Via the Daily Dish, André Ford, a student in the architecture department at the Royal College of Art came up with a kind of grotesque final project for a class focusing on “how a dense and vertical architecture can bring back food production and consumption in the city.” Ford designed an apparatus that would give a whole new definition to the phrase “factory-farmed meat.”  He proposed that chickens bound for the pot on industrial farms be lobotomized early in life.

By removing the cerebral cortex of the chicken, its sensory perceptions are removed. It can be produced in a denser condition while remaining alive, and oblivious.  The feet will also be removed so the body of the chicken can be packed together in a dense volume.

Food, water and air are delivered via an arterial network and excreta is removed in the same manner. Around 1000 chickens will be packed into each ‘leaf’, which forms part of a moving, productive system.

Most of my friends reacted with disgust when I shared the story, and I’m still trying to decide if that’s the right reaction.  Here’s where I stand: if it’s a given that we’re going to raise animals in unpleasant conditions, better to kill them early and just keep their bodies going artificially until we make use of them.  Though it seems preferable to not raise animals in conditions where they’d be better off brain-dead in the first place.

This is how the non-lobotomized chickens live

I don’t think the grotesqueness of Ford’s idea is sufficient to disqualify it.  My suspicion is that we’re reluctant to switch to a new, unpleasant system — even if it’s better than the status quo — because to choose to switch would imply a kind of assent.  We imagine that not overthrowing the old way is equivalent to remaining neutral, but a choice to maintain the current norms is still a choice.  Animals shouldn’t be tormented so that we can imagine our hands are clean.

If you want to reject Ford’s idea, I think you need to believe that it is meaningfully worse than the current system on industrial farms.  I can imagine a couple ways of making that argument.  The first point for the status quo is that, because we know the animals are capable of pain, we might be spurred to minimize that suffering.  Lobotomizing the animal frees us from that cognitive dissonance and probably locks us into the new system indefinitely.

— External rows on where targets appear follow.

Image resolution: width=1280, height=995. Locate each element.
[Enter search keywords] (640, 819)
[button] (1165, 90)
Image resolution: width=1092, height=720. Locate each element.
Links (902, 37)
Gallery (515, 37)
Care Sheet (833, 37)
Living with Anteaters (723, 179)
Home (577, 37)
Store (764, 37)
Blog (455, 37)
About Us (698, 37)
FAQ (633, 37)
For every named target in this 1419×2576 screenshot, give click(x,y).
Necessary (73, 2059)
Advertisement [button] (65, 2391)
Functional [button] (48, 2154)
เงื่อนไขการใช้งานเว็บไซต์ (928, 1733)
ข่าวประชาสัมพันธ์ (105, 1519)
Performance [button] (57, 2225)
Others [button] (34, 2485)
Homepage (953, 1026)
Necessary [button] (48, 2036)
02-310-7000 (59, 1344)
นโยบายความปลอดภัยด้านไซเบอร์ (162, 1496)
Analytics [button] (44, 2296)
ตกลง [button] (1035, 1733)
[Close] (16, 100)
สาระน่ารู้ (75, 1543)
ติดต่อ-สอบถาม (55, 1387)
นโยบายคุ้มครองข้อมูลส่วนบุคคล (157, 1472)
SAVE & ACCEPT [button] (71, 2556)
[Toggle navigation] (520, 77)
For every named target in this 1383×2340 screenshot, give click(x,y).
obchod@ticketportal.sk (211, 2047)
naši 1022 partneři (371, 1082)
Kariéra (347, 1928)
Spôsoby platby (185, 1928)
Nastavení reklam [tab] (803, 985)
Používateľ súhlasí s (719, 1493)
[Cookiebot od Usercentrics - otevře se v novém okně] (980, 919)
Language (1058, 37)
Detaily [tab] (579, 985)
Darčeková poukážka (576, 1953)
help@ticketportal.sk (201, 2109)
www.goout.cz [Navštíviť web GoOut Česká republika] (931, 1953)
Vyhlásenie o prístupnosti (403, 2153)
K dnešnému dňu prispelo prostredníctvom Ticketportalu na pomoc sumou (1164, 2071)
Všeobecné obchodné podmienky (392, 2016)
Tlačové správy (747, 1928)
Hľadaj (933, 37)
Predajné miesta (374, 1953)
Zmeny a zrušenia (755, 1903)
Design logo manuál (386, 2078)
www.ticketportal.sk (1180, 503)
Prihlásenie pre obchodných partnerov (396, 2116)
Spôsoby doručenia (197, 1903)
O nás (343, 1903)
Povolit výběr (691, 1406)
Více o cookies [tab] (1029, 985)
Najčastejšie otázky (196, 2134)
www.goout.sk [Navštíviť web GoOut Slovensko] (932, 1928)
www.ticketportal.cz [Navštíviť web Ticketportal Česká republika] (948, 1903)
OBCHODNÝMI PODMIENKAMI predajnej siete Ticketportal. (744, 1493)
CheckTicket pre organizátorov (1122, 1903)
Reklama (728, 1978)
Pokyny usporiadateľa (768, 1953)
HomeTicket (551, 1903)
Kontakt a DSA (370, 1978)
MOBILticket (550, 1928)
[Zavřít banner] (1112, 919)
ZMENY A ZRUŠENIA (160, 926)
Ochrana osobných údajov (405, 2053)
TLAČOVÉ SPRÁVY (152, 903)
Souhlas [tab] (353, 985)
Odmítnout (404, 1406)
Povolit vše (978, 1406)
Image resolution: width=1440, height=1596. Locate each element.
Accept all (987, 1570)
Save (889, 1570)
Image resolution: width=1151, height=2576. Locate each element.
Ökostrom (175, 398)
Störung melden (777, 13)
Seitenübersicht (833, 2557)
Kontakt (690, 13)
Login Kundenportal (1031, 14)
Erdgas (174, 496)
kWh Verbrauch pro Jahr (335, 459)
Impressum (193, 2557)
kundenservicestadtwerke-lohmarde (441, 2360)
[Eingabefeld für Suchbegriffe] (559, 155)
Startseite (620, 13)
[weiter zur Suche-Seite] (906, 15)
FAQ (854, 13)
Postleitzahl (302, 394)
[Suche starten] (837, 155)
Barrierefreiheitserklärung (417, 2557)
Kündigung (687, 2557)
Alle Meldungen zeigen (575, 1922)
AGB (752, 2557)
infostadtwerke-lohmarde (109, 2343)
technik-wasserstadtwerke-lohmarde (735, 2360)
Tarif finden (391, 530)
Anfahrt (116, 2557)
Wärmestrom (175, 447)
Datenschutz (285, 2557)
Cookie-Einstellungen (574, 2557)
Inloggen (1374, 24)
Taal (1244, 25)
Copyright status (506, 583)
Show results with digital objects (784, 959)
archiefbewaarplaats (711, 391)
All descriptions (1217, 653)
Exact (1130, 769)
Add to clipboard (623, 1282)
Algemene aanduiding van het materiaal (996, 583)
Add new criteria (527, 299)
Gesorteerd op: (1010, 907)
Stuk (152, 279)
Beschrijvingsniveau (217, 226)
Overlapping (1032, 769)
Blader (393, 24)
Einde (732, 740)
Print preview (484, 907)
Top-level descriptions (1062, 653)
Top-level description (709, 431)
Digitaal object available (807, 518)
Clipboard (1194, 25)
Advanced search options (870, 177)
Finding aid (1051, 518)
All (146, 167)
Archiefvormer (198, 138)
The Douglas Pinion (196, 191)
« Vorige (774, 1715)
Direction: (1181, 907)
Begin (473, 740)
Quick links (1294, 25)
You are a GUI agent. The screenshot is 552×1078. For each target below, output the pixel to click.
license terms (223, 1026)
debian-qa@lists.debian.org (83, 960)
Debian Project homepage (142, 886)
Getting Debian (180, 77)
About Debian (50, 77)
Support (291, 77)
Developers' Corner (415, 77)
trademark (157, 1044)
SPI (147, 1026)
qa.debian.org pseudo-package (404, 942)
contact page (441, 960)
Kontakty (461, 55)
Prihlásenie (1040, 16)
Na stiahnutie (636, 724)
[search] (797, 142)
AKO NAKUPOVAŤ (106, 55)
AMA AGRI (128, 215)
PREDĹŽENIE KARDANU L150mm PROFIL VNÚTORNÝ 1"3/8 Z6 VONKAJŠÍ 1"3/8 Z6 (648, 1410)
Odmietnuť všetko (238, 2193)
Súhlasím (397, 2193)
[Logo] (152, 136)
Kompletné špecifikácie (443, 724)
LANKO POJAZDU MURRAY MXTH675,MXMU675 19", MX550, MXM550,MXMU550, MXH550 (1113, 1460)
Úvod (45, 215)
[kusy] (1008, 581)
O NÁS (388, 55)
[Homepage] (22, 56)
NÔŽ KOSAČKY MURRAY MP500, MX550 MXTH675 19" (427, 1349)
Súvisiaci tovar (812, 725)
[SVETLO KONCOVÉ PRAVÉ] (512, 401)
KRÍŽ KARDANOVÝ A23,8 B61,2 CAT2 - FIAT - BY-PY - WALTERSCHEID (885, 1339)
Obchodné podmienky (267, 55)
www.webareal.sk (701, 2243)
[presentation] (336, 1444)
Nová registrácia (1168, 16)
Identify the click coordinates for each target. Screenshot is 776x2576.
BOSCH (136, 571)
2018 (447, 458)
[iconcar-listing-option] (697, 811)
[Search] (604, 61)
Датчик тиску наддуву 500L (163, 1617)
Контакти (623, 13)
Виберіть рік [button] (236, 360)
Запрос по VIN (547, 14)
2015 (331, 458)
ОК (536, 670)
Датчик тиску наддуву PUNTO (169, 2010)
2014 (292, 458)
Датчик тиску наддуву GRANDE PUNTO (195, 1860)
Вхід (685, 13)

But I’m really skeptical about the strategy of heightening the contradictions by making everything even worse.  The brutality of factory farming isn’t exactly a secret, but most people make their peace with their meals.  (I’ve been vegetarian since I was five, but this is because I’m a picky eater; I never had to take a moral stand on the issue).

I can also imagine arguing that, especially in my virtue ethics framework, it’s bad to be in the habit of turning off the sensory capacities of other living beings.  I certainly think this is an important point, but I’m not sure how much better it is to be in the habit of tormenting those beings in the first place.  Changing them from sensing animals to unperceiving ones seems less troubling when I remember our ultimate goal is to change them from live animals into dead ones.

I’d be quite interested in your instincts and explanations in the comment thread.  It’d be helpful if you’d give a sentence or two about your general approach to ethics (or metaphysical allegiances) so we know what framework you’re working in.  I’m still trying to thrash this one out.

Oh, and bonus question: if you disapprove of Ford’s idea, do you also disapprove of lab-grown meat — no animal involved?  I’m trying to pin down whether people are objecting to the ethics of lobotomizing chickens or the aesthetics of mechanized meat production.